[YOUR OBJECTIVE]: Your task is to return all of the records exactly, minus any images.

————

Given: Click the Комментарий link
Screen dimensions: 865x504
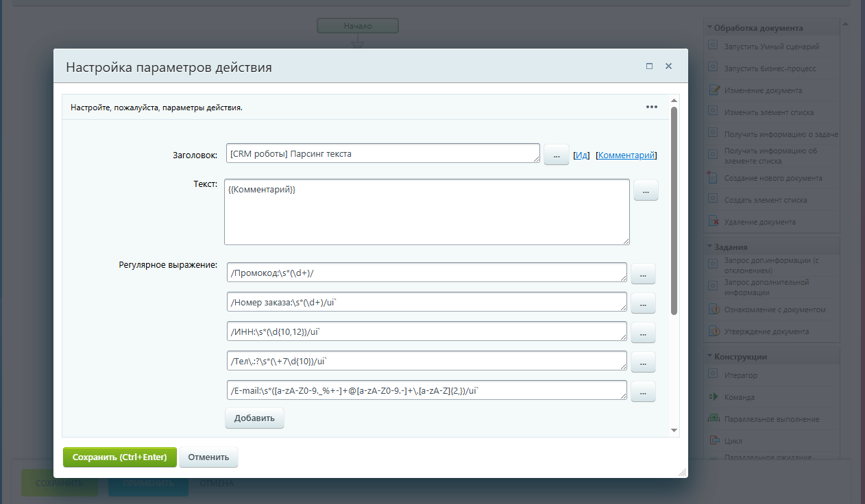Looking at the screenshot, I should 626,155.
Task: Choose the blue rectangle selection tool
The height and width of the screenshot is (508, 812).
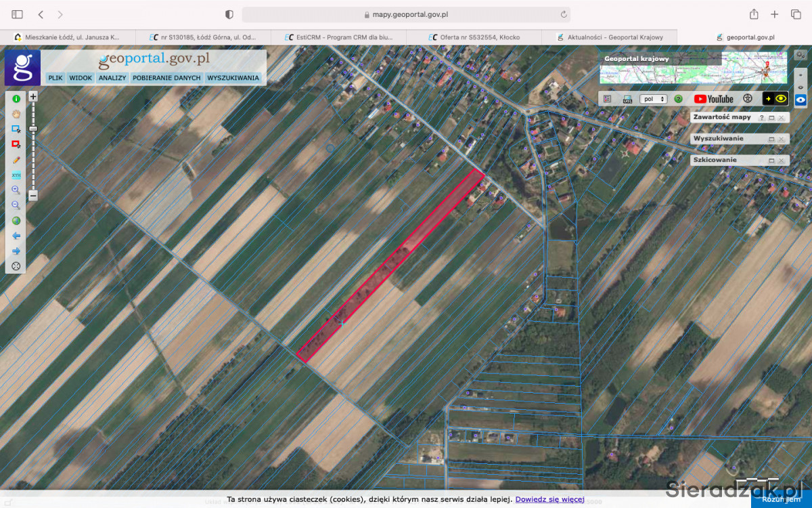Action: pyautogui.click(x=16, y=129)
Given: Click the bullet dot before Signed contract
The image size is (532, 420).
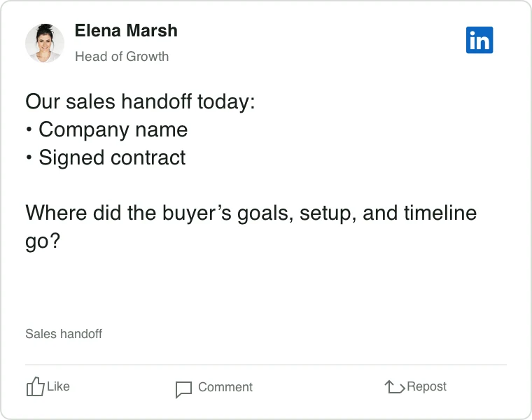Looking at the screenshot, I should tap(29, 158).
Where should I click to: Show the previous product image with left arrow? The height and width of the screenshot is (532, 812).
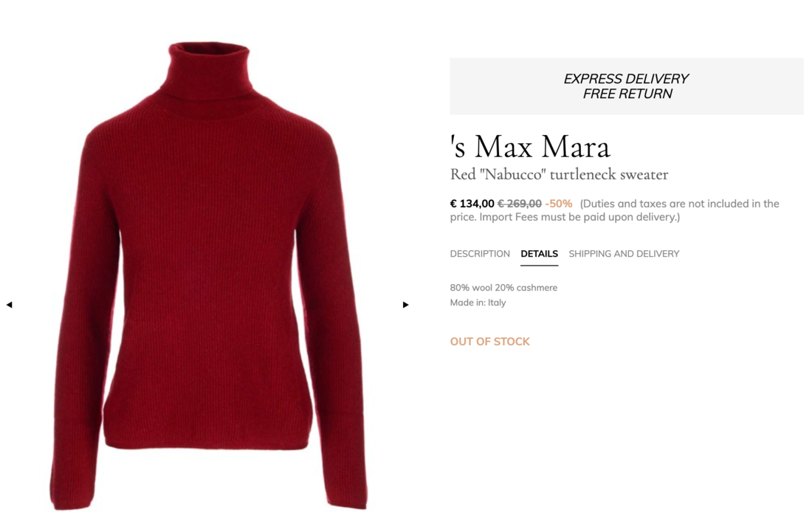pyautogui.click(x=10, y=305)
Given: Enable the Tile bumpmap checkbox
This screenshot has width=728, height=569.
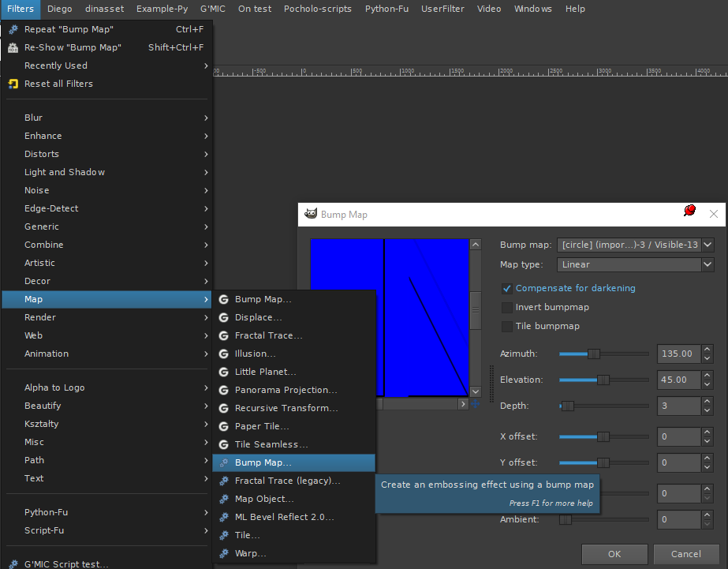Looking at the screenshot, I should pos(507,327).
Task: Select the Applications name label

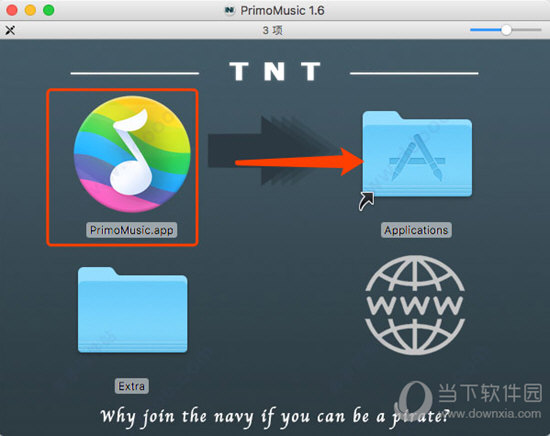Action: click(x=416, y=230)
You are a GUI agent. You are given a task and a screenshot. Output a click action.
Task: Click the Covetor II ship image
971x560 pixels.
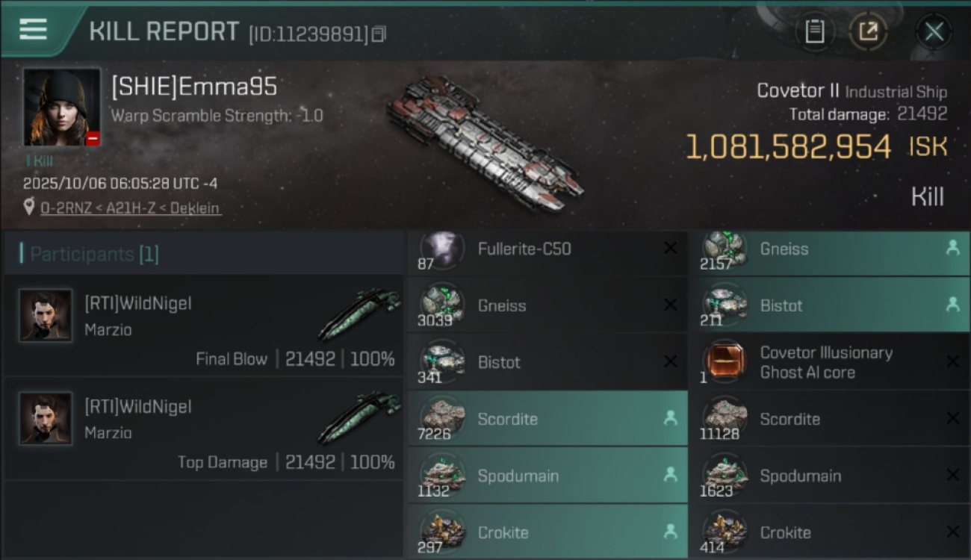(x=484, y=142)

————

[ANSWER BOX]:
Given: Click the Комментарий link
Screen dimensions: 865x504
Looking at the screenshot, I should 626,155.
Task: Choose the blue rectangle selection tool
The height and width of the screenshot is (508, 812).
Action: pyautogui.click(x=16, y=129)
Given: Click the bullet dot before Signed contract
The image size is (532, 420).
Looking at the screenshot, I should tap(29, 158).
Where should I click to: Show the previous product image with left arrow? The height and width of the screenshot is (532, 812).
pyautogui.click(x=10, y=305)
Given: Enable the Tile bumpmap checkbox
This screenshot has width=728, height=569.
Looking at the screenshot, I should pos(507,327).
Task: Select the Applications name label

Action: click(x=416, y=230)
You are a GUI agent. You are given a task and a screenshot. Output a click action.
Task: Click the Covetor II ship image
971x560 pixels.
(x=484, y=142)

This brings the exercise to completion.